We planned moving the Artifacts storage from Azure Blob Storage to Cloudflare R2 for Hosted Mender EU on the morning of the 4th of December.

With Mender, you can use both Global and per-tenant settings: at this time, Global settings were using Azure Blob Storage, and the per-tenant settings were unset.

As a first step, we enforced per-tenant setting to Azure Blob Storage for every tenant. In our tests, this would have been a no change. Unfortunately, we soon discovered that it was no longer possible to upload an Artifact with the GUI.

After some troubleshooting, we decided to revert the configuration, so we dropped the override per-tenant settings, but this caused no changes: still, the upload service was not working correctly.

The backend team has been involved, and the incident filed up.

Soon after, with the help of the backend team, we found that the workflows service was not processing NATS messages correctly (no alert was fired because it was still under the threshold). We restarted the service, and the messages started flowing again.

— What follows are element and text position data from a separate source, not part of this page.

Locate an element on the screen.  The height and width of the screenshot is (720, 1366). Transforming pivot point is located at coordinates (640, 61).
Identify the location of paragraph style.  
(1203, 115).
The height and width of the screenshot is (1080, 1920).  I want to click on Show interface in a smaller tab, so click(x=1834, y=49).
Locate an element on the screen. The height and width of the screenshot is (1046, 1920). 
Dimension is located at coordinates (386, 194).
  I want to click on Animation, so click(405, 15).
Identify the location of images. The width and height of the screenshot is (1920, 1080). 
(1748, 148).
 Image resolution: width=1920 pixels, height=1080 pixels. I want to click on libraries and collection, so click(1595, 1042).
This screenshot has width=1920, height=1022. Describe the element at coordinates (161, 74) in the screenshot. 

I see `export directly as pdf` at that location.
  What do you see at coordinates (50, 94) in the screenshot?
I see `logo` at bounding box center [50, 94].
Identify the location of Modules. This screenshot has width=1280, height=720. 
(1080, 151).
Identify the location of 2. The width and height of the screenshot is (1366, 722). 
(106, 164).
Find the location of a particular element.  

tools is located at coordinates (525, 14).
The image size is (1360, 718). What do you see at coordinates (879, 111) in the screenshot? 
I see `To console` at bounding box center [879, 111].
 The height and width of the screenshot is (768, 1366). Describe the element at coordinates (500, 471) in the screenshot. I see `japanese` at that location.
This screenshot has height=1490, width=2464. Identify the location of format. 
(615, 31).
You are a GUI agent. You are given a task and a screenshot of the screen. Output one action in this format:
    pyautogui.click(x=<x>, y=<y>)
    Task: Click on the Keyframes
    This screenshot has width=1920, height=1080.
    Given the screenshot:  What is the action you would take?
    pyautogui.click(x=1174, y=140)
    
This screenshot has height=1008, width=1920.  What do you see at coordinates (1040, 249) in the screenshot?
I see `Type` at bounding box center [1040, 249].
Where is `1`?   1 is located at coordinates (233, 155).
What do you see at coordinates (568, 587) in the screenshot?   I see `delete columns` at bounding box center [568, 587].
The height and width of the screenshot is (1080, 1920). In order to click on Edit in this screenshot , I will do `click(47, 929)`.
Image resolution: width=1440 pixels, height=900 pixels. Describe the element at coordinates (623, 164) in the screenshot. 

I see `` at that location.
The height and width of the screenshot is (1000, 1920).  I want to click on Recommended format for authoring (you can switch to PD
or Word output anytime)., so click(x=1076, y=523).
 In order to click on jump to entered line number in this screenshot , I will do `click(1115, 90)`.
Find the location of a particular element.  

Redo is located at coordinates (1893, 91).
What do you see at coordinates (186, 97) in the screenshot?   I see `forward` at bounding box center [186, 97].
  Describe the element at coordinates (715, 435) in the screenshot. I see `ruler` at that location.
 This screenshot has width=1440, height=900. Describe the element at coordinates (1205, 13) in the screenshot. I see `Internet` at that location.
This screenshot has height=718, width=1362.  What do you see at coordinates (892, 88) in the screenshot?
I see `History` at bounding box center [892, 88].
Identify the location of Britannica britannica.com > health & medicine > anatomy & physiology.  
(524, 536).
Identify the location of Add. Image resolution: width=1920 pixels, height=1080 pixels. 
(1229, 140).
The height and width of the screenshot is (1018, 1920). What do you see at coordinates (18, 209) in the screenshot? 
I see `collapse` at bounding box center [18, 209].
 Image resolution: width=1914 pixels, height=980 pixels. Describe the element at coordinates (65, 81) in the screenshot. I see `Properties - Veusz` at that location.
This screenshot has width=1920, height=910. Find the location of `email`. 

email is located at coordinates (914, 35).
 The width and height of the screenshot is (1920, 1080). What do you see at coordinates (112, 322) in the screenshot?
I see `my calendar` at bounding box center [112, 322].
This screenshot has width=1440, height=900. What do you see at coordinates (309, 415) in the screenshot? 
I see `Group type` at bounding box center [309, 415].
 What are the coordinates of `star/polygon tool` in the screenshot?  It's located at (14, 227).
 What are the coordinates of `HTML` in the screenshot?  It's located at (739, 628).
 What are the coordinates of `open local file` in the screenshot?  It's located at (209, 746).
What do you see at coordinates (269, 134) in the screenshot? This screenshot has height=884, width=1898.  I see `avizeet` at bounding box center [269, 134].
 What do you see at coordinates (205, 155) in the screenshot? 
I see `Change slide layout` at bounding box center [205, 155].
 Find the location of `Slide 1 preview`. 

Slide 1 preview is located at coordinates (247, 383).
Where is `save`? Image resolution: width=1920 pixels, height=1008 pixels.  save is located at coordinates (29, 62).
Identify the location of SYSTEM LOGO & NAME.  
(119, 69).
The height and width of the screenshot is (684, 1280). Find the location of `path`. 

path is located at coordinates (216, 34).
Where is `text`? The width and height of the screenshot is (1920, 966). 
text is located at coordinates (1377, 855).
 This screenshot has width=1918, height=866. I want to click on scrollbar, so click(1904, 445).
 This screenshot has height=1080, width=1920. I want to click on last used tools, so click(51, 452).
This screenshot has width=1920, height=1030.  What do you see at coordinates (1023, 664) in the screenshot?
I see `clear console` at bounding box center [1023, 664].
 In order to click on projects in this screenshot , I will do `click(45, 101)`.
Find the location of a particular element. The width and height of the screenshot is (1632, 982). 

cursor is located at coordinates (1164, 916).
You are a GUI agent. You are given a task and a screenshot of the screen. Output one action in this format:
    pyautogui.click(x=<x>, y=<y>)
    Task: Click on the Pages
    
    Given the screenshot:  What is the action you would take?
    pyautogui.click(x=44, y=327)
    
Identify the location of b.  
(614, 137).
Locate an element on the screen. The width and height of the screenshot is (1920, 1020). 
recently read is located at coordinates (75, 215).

At this time, the Hosted Mender EU service was back fully operational. 

Why this happened?

We discovered that the workflows service stopped working because of some unhandled conditions.

What needs to be done now?

Before applying again the Cloudflare migration, we have to verify the status of the Workflows and NATS services

Posted Dec 05, 2023 - 08:17 UTC

Resolved
This incident has been resolved.
Posted Dec 04, 2023 - 08:03 UTC
Monitoring
The issue has been identified and the problem is solved. The upload service is working as expected.
We're monitoring the results before ending the incident
Posted Dec 04, 2023 - 06:31 UTC
Investigating
The previous maintenance encountered an issue during the rollout and we rolled back to the previous settings, but the artifact upload feature via GUI is still affected. We're investigating the issue.
Posted Dec 04, 2023 - 06:07 UTC
This incident affected: Hosted Mender EU.